見ると礼拝堂の入り口で、ひとりの初老の男が小さな楽器を奏でていた。青年の父親だろうか、面差しが懐かしい友人のそれと重なる。あの楽器にも見覚えがあった。彼はよくこの曲を、故郷の話とともに聞かせてくれた。
士官学校生のころは上位の成績を上げ、少しでも出世の手がかりとなる部署に配属されるため訓練に明け暮れた。他に学生らしい思い出は何一つない。そんな自分が唯一覚えているのは、彼が人付き合いの悪い同期生を幾度か誘い、無口な自分を厭うこともなく夜通し二人で語り明かしたことだった。人との繋がりを自ら断ったはずの自分の孤独を、その僅かなひととき、彼は忘れさせてくれた。
哀愁を帯びた曲調が、薄れかけた記憶を鮮やかに蘇らせる。
唯一、友人と呼べたその男の記憶を。
無くした筈の感情が、熱く滴となって、頬を伝い落ちていくのが判った。
と、ふいにその熱を冷ますかのように、雨粒が顔を打った。
差し掛けられていた傘が、急に外されたのだ。横にいた子どもを見ると、傘を閉じ、俯いて立ちすくんでいる。
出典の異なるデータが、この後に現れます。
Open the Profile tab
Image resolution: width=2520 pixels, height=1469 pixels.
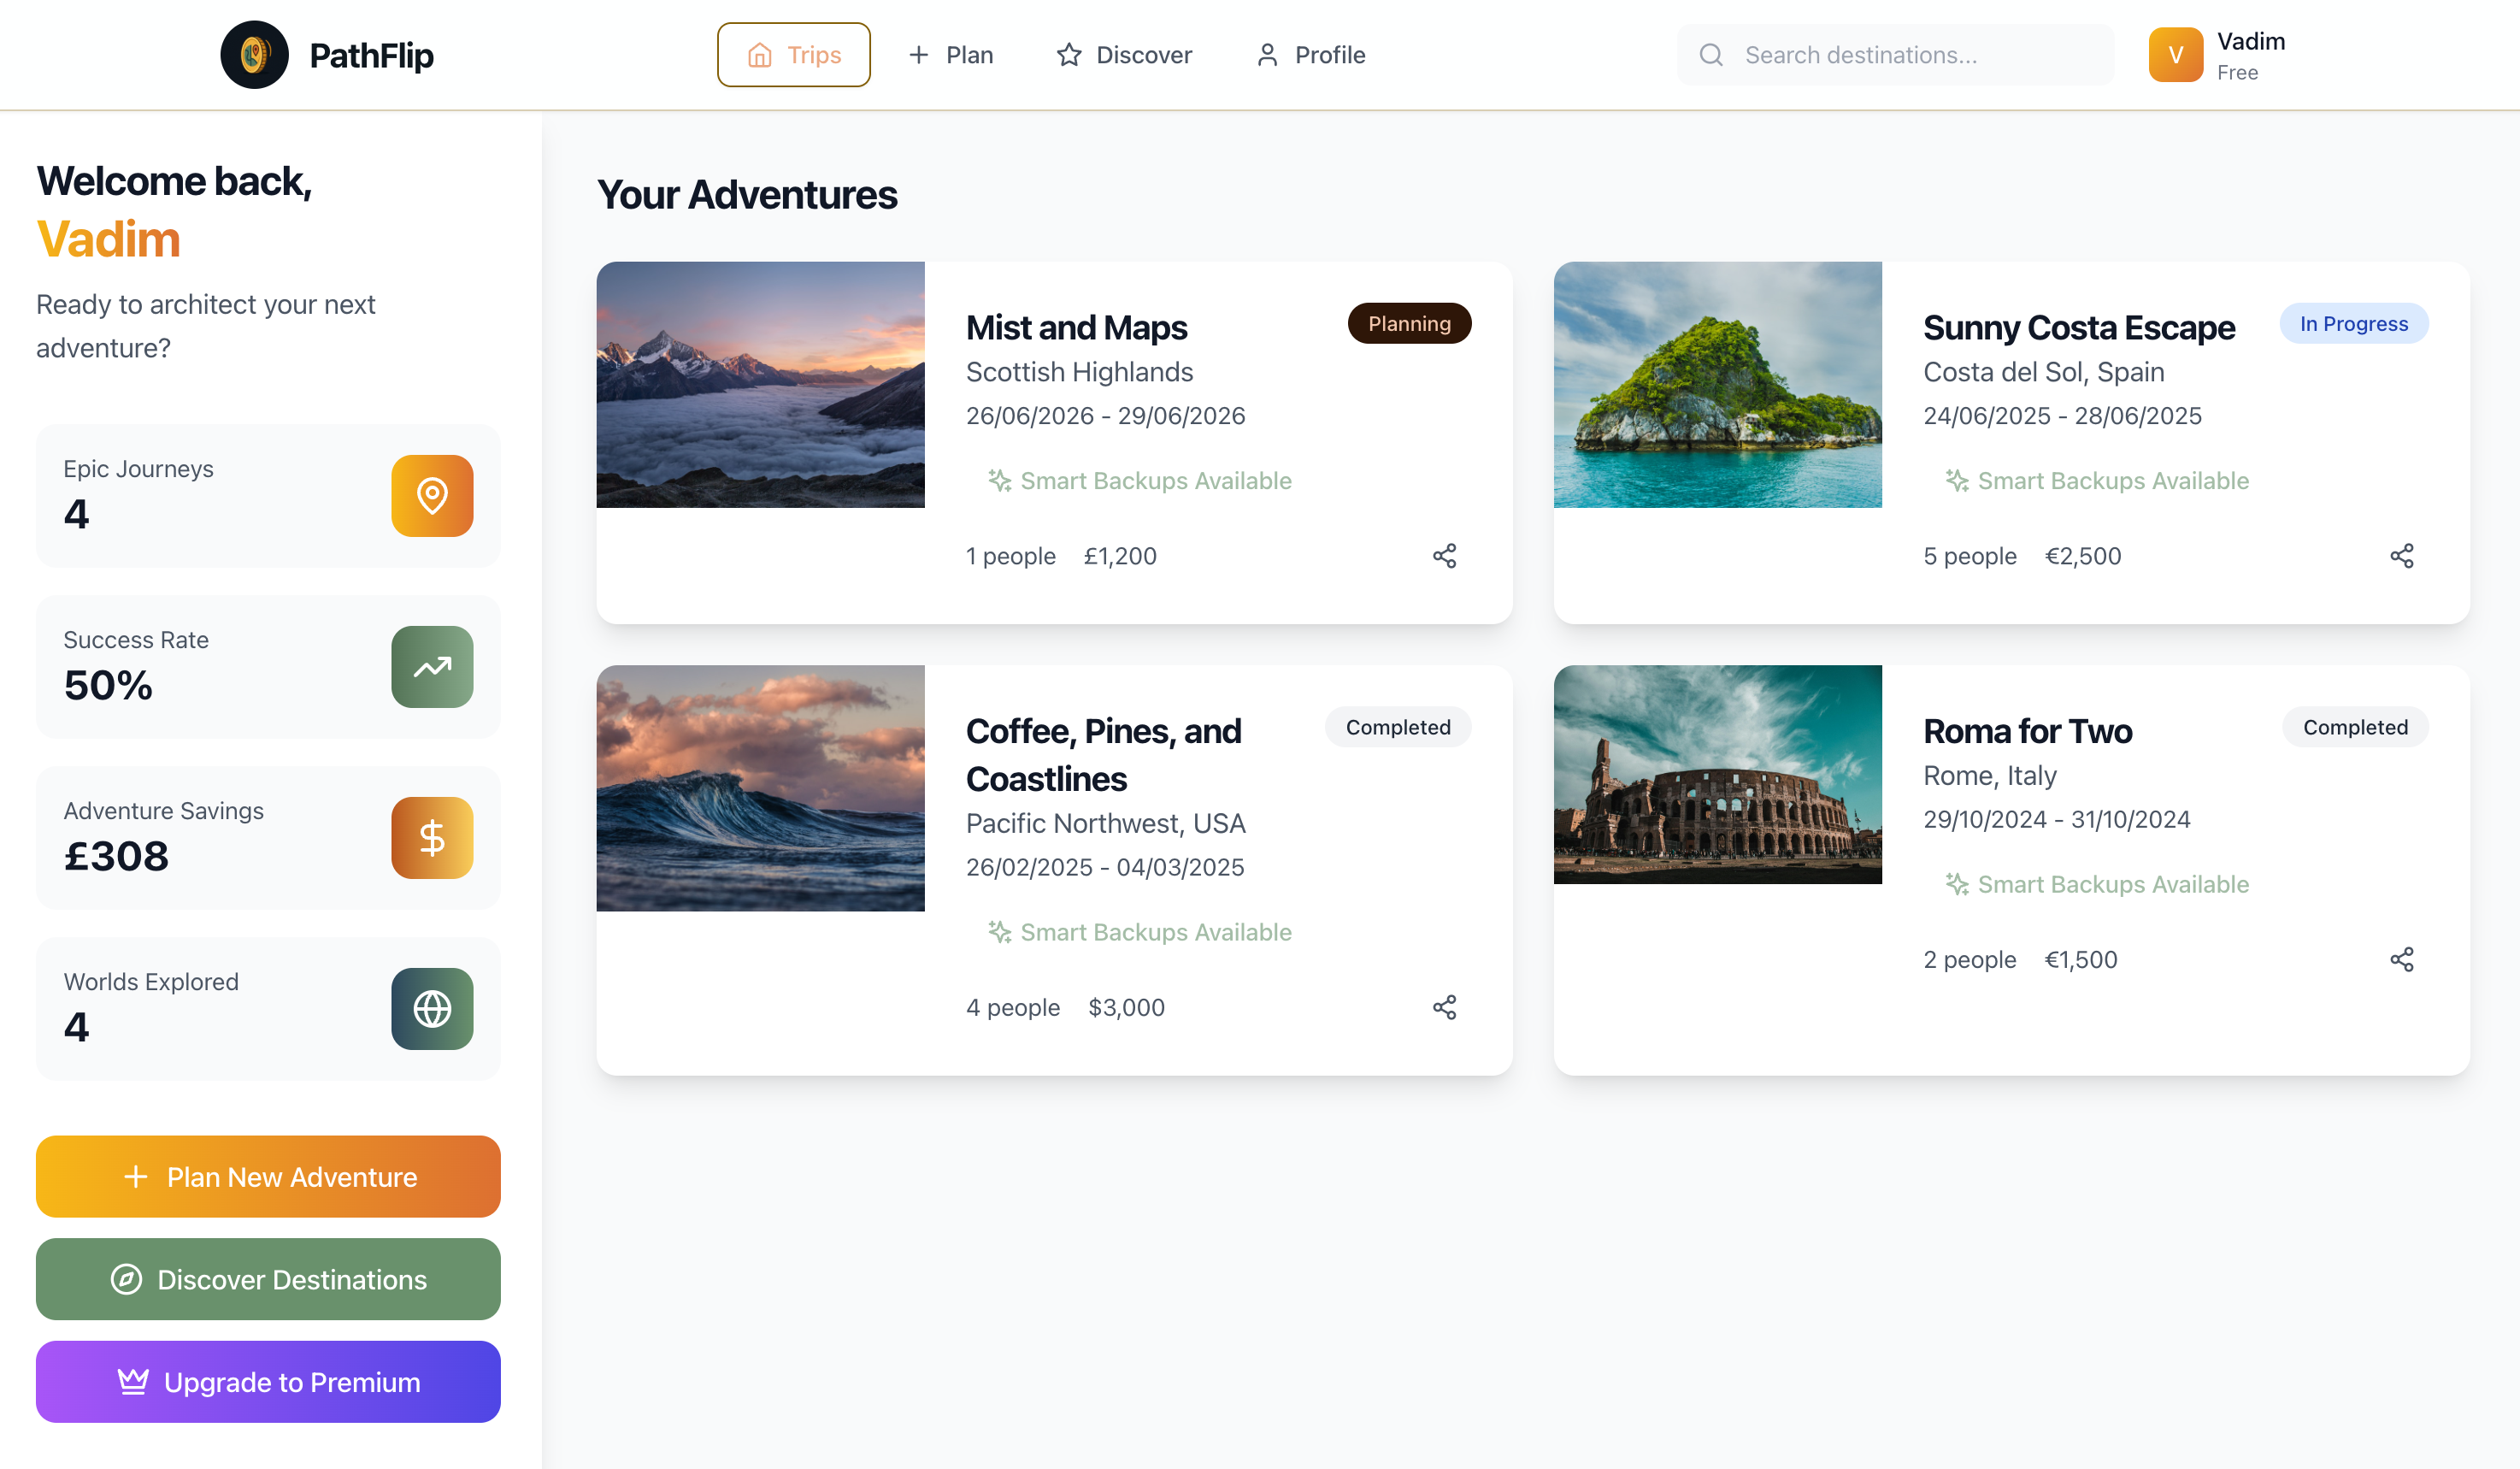click(1310, 55)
何とも言えない、悲しげで、困り果てた表情を浮かべて、子どもはぽつりと呟いた。
「……御免なさい……」
悪戯を酷く咎められたかのようにうなだれ、自分に謝っている。
「……その……傘……いらないって言われたのに……」
上官への厚意がただのお節介に過ぎなかったと、それどころか他人には見られたくはなかった場面に無理に割り込んでしまっただけだったと、この聡い子どもはそう気付いたらしい。
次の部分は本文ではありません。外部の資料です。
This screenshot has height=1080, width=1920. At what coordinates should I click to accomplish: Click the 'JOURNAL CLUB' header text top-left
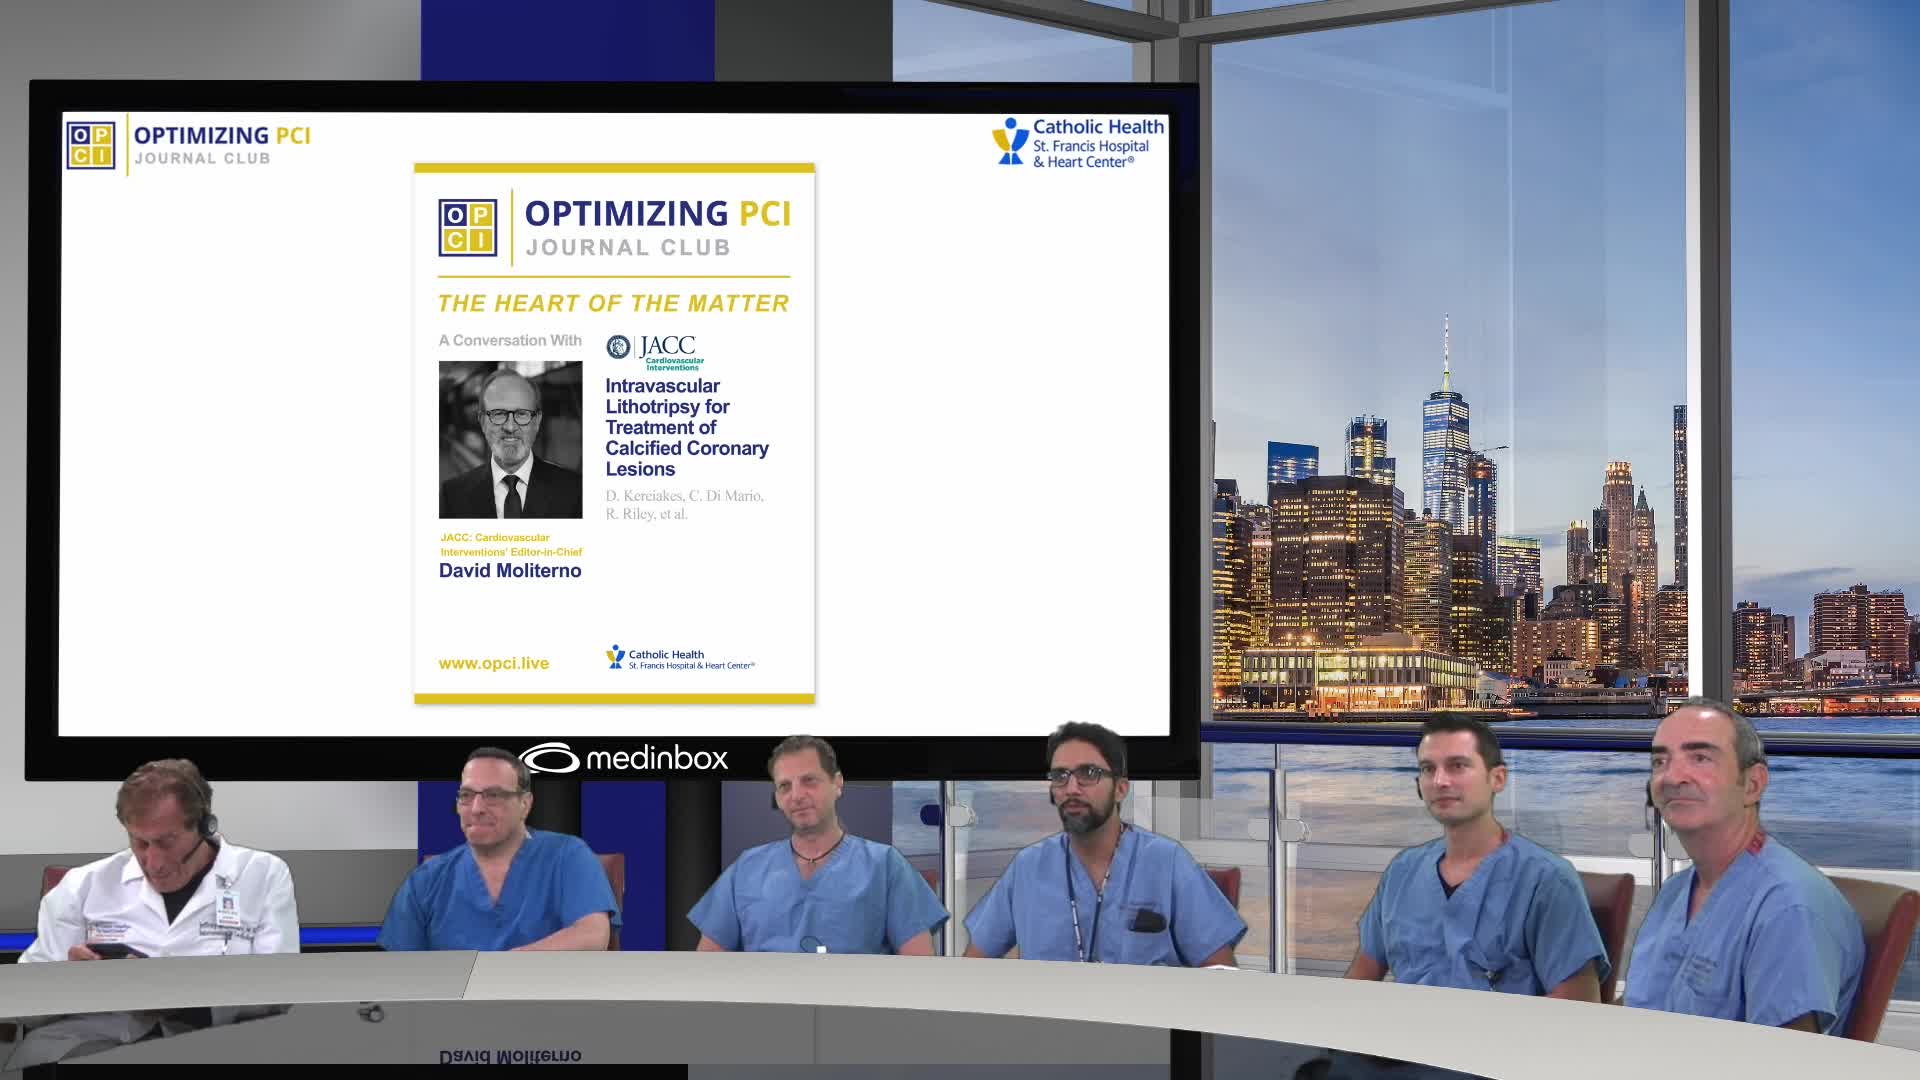[202, 159]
こんなとき大人なら、見なかったふりをすることだろう。だが、このように未だ幼い子どもに、そこまでのあしらいを求める方が無理というものである。そして何より、この子は自らの行為を本心から悔いているのだ。差し掛けた傘を急に外した、不自然にも取れる行動が、この子の心の動揺の激しさを語っていた。